The talks can be seen as two complementary takes on the question “What’s the value of the catalog, and cataloging, in today’s networked environment?” In “How to Read 100 Million Publications” I highlight the value of an open, comprehensive database of the scholarly record that goes down to the article level. Such a database would be quite large (on the order of 100 million records, as the title suggests), and considerably finer-grain that present-day library-run catalogs, which typically catalog at the title level, and only add a little bit of volume information at the holdings level. But as I describe in the talk, 100-million-record-scale databases are now routinely maintained, and regularly replicated, online, and even a “just the facts” database of who published what articles where could be very helpful in promoting preservation, open access, corpus analysis, research networking systems, and a variety of other applications. It would not need to be built from scratch– the data required for such a database already largely exists online, though all too often in fragmentary or proprietary collections. But a number of these could be brought together and opened up, without requiring much additional cataloging labor. Shared-effort collaborations, like those that support databases like GOKb and SHARE, as well as more crowd-sourced projects like FictionMags or Wikipedia, could support the scale needed.
While “How to Read 100 Million Publications” proposes something new we could do with library catalogs, “How Not to Waste Catalogers’ Time” urges developers to pay close attention to what catalogers have already been doing with them– particularly the often-overlooked semantic richness of their subject cataloging. At the VIVO conference I saw a demo of a BIBFRAME application where a book’s subjects were represented by an ordered set of FAST properties. That’s easy enough to model as RDF linked data, but it omits the subject ordering that can improve relevance ranking, and lets readers distinguish the relative importance of subjects in a particular work. It also doesn’t accommodate the detailed on-the-fly subject categories that coordinated subdivisions allow. It’s possible to accommodate both of these in linked data, but it requires more complicated data models, and most catalogs don’t take full advantage of their semantic strengths. My talk shows some examples of systems that can take advantage of them (as well as the strengths of FAST and Wikipedia terminology).
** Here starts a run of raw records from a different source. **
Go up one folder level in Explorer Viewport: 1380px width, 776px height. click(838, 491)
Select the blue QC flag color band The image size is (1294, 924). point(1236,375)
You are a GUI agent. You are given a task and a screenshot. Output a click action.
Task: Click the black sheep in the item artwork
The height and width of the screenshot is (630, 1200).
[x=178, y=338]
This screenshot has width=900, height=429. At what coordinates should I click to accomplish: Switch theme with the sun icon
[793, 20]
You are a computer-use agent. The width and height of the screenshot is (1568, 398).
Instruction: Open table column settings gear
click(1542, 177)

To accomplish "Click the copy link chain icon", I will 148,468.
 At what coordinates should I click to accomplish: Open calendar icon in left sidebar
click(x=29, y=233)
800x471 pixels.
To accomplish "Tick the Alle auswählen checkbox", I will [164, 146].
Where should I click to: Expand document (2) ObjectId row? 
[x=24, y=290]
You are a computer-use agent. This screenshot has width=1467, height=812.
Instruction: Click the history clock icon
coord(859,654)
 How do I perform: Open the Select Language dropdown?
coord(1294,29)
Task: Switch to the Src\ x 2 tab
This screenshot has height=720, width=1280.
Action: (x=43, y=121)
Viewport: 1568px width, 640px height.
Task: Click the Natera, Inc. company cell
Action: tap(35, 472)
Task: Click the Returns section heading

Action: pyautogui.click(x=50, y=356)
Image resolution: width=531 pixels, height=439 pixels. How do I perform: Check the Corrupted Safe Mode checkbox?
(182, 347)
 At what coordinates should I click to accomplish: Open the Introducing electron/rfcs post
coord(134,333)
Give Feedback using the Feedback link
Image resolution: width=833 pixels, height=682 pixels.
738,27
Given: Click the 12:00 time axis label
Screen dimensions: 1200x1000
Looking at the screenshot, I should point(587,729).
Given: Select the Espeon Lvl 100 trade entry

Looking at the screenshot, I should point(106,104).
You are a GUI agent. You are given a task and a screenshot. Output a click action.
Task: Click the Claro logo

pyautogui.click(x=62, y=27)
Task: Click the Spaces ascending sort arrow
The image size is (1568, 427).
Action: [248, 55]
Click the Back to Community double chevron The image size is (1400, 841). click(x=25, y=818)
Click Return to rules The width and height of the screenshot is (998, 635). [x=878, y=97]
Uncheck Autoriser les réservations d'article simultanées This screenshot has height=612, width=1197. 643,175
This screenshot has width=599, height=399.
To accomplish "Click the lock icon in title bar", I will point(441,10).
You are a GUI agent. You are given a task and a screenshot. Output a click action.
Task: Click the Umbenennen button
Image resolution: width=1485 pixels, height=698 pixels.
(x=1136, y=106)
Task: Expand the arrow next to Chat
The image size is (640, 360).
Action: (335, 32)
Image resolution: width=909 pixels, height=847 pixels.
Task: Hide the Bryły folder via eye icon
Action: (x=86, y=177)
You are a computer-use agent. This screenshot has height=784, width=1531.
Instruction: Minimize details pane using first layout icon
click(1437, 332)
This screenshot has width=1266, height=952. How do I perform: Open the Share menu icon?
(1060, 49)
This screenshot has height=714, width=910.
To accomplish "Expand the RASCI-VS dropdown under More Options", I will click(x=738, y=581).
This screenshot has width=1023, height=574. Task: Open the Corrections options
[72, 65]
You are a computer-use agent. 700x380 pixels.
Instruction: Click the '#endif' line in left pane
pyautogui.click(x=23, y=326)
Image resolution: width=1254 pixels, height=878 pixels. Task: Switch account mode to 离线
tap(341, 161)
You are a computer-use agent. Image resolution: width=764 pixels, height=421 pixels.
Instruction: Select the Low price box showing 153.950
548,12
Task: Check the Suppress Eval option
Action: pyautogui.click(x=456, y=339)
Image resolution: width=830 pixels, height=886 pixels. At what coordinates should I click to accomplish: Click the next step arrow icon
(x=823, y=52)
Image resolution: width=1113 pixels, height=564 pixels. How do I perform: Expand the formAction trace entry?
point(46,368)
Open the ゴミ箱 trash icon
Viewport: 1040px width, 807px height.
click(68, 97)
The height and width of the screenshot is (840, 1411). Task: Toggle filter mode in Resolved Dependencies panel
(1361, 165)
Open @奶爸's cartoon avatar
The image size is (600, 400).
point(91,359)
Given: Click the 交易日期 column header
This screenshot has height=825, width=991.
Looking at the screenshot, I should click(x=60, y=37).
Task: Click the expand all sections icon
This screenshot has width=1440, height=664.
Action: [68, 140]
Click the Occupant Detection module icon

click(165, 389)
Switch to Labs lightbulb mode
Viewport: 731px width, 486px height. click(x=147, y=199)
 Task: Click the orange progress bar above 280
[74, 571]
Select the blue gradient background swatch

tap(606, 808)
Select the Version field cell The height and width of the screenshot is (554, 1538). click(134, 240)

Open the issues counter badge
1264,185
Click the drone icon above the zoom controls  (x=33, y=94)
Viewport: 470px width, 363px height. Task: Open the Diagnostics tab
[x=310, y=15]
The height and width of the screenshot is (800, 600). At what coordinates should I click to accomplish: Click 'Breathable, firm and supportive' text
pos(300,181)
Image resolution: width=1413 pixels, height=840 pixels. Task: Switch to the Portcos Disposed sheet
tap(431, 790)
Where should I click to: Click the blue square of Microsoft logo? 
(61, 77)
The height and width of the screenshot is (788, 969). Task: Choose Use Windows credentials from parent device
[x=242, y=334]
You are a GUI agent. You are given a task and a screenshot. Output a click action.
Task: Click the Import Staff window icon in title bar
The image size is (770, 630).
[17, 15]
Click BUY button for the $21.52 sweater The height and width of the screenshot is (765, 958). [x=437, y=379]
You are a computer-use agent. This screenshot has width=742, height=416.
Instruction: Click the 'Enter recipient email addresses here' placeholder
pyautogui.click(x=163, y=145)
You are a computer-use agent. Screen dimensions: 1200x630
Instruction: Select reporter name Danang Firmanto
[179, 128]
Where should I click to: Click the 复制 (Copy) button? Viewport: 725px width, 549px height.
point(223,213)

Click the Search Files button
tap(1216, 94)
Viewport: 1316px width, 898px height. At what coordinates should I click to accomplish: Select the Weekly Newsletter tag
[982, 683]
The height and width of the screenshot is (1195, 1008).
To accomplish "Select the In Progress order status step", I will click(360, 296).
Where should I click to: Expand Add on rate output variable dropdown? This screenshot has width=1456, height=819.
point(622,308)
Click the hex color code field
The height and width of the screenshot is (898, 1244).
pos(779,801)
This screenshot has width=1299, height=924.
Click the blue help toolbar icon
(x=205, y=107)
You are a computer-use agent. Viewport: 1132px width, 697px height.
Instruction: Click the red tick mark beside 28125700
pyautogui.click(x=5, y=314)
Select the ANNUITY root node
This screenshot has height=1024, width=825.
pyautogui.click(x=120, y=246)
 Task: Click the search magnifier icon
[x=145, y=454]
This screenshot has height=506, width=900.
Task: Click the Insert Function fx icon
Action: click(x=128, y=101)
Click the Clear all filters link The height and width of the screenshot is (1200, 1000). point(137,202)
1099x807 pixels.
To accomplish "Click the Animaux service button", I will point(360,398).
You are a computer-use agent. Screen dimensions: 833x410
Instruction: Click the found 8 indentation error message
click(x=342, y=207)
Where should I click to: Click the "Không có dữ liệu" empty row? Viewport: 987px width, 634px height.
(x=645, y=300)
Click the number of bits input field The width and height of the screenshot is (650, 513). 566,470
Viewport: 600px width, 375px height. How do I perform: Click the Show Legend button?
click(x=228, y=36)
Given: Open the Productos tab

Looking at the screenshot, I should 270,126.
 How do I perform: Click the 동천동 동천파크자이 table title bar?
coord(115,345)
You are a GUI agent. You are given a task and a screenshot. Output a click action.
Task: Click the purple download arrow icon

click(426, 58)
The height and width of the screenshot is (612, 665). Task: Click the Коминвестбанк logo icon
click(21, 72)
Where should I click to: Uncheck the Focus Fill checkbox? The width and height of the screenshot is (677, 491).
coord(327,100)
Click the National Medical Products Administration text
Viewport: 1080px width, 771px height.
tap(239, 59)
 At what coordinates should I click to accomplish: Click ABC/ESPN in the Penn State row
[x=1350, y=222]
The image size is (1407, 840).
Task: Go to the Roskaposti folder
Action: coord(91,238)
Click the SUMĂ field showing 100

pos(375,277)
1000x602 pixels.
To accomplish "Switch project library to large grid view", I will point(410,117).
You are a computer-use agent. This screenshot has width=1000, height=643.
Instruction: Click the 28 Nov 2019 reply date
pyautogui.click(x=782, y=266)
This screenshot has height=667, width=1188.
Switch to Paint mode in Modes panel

Whether or not we implement such systems broadly, I hope we continue to support ordered, coordinated subject headings in the underlying data of the next-generation catalogs we build. It’s easy enough to automatically map from such data to FAST term sets, for discovery systems that work best with those, but you can’t reliably and automatically go back the other way and keep the original degree of precision.
In short, I want us to build catalogs that let catalogers and readers do more with metadata, rather than less. I hope that these two talks suggest some ways we can do that, and I’d love to hear from folks who have more ideas, suggestions, or questions.